Task item:
The listing below contains a span that opens with the line containing "Zoom in on the chart" and closes with the line containing "Screen dimensions: 1544x784". Return that span exactly.

The data:
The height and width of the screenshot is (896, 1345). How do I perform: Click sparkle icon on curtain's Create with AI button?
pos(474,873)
* * *
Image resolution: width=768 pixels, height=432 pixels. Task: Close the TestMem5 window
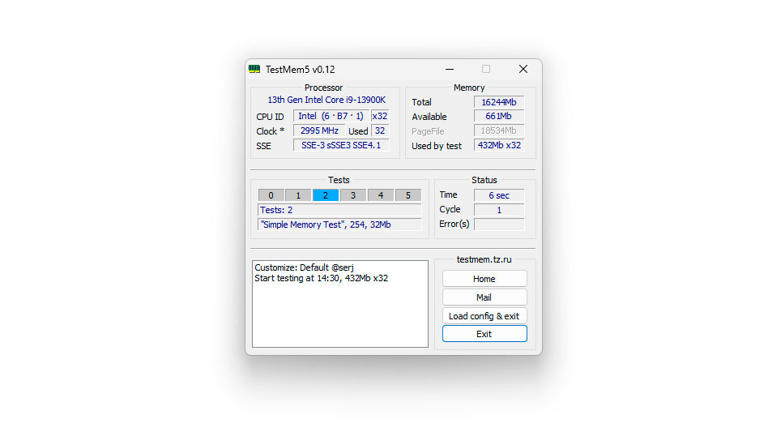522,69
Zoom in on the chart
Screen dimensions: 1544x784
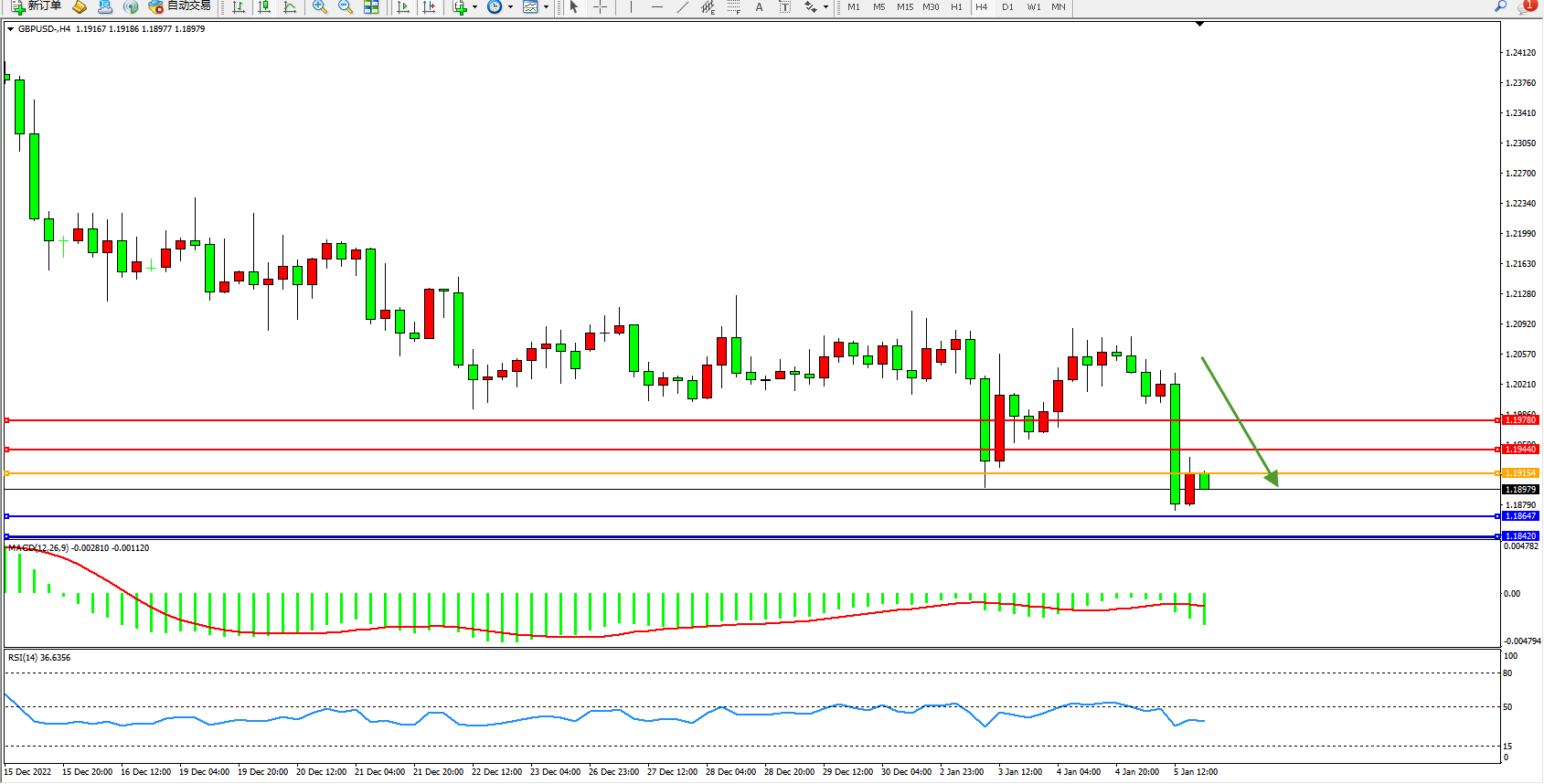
--
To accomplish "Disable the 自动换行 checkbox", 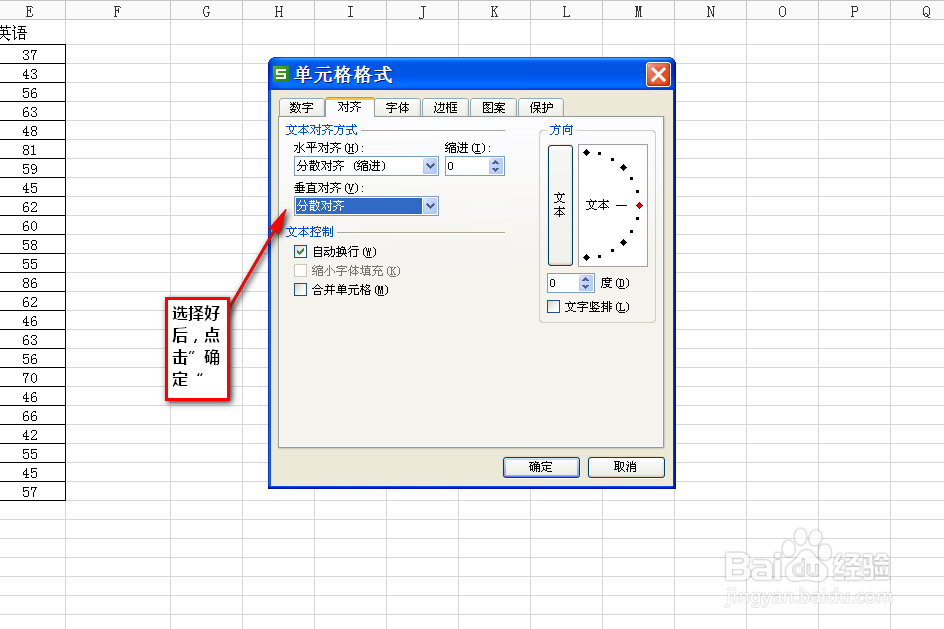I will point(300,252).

Output for this exercise:
Zoom in on the chart
Screen dimensions: 1544x784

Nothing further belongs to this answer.